Tomemos la negociación. Una y otra vez, escuchamos que las mujeres son malas negociadoras: «llegan a un acuerdo con demasiada facilidad», son «demasiado amables» o son «demasiado cooperativas». Pero no es así, según las investigaciones. Jens Mazei y sus colegas analizaron recientemente más de 100 estudios que examinaban si los hombres y las mujeres negocian resultados diferentes; ellos determinaron que las diferencias de género eran pequeñas o insignificantes. Los hombres tienen una ligera ventaja en las negociaciones cuando abogan exclusivamente por sí mismos y cuando hay mucha ambigüedad sobre lo que está en juego o las oportunidades. Las mayores disparidades en los resultados se producen cuando los negociadores no tienen experiencia previa o se ven obligados a negociar, como en un ejercicio de formación obligatorio. Pero esas situaciones son atípicas e incluso cuando se presentan, los estadísticos considerarían que las diferencias de sexo resultantes son pequeñas. En cuanto a la idea de que las mujeres cooperan más que los hombres, investigación de Daniel Balliet y sus colegas lo refuta.

La creencia de que las mujeres carecen de confianza es otra falacia. Esa afirmación se invoca comúnmente para explicar por qué las mujeres alzan menos la voz en las reuniones y no se presentan a ascensos a menos que estén 100% seguras de que cumplen con todos los requisitos del puesto. Pero las investigaciones no corroboran la idea de que las mujeres tengan menos confianza que los hombres. Analizando más de 200 estudios, Kristen Kling y sus colegas concluyó que las únicas diferencias notables se produjeron durante la adolescencia; a partir de los 23 años, las diferencias se vuelven insignificantes.

¿Qué pasa con la asunción de riesgos? ¿Son realmente las mujeres más conservadoras que los hombres? Mucha gente cree que eso es cierto, aunque están divididos en cuanto a si la aversión al riesgo es una fortaleza o una debilidad.

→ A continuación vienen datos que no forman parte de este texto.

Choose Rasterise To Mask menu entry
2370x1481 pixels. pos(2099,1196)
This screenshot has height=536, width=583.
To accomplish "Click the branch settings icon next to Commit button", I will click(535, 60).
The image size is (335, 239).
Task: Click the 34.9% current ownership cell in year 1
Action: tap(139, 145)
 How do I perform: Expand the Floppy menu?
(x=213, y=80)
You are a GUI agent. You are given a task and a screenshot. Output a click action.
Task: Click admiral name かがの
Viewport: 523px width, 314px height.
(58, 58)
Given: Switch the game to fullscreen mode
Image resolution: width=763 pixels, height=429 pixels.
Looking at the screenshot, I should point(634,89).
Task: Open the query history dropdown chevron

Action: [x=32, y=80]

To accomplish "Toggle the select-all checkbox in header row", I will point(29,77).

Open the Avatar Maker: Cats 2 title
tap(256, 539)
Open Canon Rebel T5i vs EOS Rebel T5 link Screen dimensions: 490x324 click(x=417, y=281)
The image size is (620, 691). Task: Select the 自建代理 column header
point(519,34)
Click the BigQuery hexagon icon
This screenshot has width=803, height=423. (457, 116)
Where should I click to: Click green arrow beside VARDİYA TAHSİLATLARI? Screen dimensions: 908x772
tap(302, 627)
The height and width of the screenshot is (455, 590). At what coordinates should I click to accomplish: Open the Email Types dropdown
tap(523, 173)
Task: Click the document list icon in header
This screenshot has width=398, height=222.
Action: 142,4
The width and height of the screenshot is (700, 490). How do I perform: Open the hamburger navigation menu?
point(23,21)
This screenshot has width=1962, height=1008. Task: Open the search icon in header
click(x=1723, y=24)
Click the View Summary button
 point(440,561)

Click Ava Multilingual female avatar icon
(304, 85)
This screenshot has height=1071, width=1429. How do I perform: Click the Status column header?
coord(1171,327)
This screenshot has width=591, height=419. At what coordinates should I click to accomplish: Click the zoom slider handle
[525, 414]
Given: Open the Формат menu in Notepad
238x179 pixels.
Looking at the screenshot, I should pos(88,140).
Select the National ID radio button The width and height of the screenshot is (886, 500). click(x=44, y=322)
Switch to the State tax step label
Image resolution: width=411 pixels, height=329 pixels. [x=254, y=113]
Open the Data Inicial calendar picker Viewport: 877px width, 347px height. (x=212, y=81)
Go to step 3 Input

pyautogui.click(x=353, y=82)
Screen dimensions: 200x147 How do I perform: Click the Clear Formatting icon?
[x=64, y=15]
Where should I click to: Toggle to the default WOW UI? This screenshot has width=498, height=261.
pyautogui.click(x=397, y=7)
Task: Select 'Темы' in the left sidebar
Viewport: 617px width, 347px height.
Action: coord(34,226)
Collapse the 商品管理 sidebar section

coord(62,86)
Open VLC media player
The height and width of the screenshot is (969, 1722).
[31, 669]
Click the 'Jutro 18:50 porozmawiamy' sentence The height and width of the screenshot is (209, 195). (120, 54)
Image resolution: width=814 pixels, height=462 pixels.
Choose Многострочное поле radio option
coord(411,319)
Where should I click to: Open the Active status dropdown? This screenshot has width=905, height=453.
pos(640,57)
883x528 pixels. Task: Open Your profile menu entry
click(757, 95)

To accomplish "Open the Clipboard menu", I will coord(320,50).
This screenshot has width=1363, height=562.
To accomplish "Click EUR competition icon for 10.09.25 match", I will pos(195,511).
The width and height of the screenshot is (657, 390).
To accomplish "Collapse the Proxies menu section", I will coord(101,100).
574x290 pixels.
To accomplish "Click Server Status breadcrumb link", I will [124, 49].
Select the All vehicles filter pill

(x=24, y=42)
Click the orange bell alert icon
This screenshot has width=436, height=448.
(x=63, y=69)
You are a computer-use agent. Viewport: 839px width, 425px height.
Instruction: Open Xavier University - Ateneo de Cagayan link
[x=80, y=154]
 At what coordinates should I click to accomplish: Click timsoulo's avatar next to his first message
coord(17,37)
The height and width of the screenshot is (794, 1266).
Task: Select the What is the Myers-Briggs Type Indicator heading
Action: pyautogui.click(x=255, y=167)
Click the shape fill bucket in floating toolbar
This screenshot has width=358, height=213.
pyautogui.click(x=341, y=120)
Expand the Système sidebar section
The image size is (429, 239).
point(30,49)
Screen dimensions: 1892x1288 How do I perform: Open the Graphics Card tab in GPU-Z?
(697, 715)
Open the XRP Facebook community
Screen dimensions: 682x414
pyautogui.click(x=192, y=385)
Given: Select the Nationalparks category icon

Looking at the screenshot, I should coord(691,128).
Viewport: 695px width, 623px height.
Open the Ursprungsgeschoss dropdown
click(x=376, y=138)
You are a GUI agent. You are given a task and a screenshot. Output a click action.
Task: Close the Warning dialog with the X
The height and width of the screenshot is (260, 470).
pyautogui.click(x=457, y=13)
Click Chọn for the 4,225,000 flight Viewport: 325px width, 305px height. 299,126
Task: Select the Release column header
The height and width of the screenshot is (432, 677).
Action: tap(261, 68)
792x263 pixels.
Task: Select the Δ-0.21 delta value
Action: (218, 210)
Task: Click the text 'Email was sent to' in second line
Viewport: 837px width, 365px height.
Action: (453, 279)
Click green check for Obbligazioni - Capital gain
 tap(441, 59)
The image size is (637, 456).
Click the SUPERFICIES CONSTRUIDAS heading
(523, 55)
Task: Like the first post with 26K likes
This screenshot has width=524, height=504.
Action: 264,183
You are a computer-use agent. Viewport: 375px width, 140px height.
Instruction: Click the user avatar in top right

En el lado positivo, según se piensa, es menos probable que las mujeres se vean atrapadas en las demostraciones machistas de farol y bravuconería y, por lo tanto, es menos probable que asuman riesgos innecesarios. Pensemos en el sentimiento que se escucha con frecuencia tras la caída de Lehman Brothers: «Si Lehman Brothers hubiera sido Lehman Sisters, la crisis financiera podría haberse evitado». En el lado negativo, se considera que las mujeres son demasiado cautelosas para realizar inversiones de alto riesgo y potencialmente rentables.

Pero una vez más, las investigaciones no respaldan ninguno de estos estereotipos. Al igual que en la negociación, las diferencias de sexo en la propensión a correr riesgos son pequeñas y dependen del contexto. En un metanálisis interpretada por James Byrnes y sus colegas, las mayores diferencias surgen en contextos que es poco probable que existan en la mayoría de las organizaciones (por ejemplo, entre las personas a las que se les pide que participen en un juego de pura casualidad). Del mismo modo, en un estudio Peggy Dwyer y sus colegas examinaron las inversiones mayores, últimas y más riesgosas realizadas por casi 2000 inversores en fondos de inversión, y las diferencias de sexo eran muy pequeñas. Y lo que es más importante, si se añaden a la ecuación los conocimientos específicos de los inversores sobre las inversiones, la diferencia de sexo disminuyó hasta casi extinguirse, lo que sugiere que el acceso a la información, no la propensión a asumir riesgos, explica las pequeñas diferencias de sexo que se han documentado.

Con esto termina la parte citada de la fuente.